In information security, many customers are now shifting their focus from getting their own house in order to making sure that their suppliers’ houses are in order. Employee and customer data, as well as other valuable information obtained through sourcing, is in the hands of these suppliers. Outsourcing agreements provide the means to protect that information, but many lack key provisions.

What Is Information Security?

Information security means:

  • Integrity: gathering and maintaining accurate information and avoiding malicious modification.
  • Availability: providing access to the information when and where desired.
  • Confidentiality: avoiding disclosure to unauthorized or unwanted persons.

Why Is Information Security Important?

Suppliers today need to protect both their own information and other people’s information. A supplier’s own information might include its financial information, proprietary methods for creating and delivering its products, customer lists, or business plans. Other people’s information might include licensed software and personally identifiable information (such as employee or customer records).

This is not merely a matter of competitive advantage. A supplier that discloses financial information or releases maliciously modified financial information could be liable under the securities laws. A supplier that discloses licensed software could be liable under the software license agreement, trade secret laws, and copyright laws. A supplier that discloses information about, for example, a person’s financial status, heath condition or employment could be liable under privacy laws.

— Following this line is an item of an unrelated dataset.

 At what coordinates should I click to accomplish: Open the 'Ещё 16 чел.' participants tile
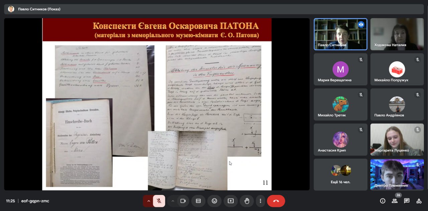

These types of regulatory, legal, statutory and contractual requirements are not limited to actions by a supplier. A customer can be liable for information security breaches by suppliers, and, of course, a customer suffers equally if its own information is disclosed by its own people or by a supplier’s people.

How Do You Assess a Supplier’s Level of Information Security?

Information security should be on every supplier’s due diligence list as you review suppliers. However, it is difficult to find a clear metric for security. For example, one cannot determine the number of attacks that were discouraged or the number of disgruntled employees who decided not to attack because of strong information security. Thus, suppliers might consider the following indicators of good security:

  • A written and realistic security policy.
  • A management with a visible commitment to security.
  • Evidence that the supplier has assessed security risks, understood legal requirements, and implemented steps to address the security risks.
  • The supplier’s operational team, when interviewed, shows a good understanding of security issues and demonstrates satisfactorily how the supplier deals with those issues.
  • The supplier has adopted a well-accepted security standard, such as ISO/IEC 17799 Code of Practice for Information Security Management, the U.S. Department of Commerce’s NIST Special Publication 800 Series, and the ISO/IEC TR 13355 Guidelines for Management of IT Security.
  • Simple and obvious steps, such as having a disaster recovery arrangement in place, backing up data regularly, requiring keycard to access key facilities, protecting all databases with passwords, and making a background check a condition to hiring employees.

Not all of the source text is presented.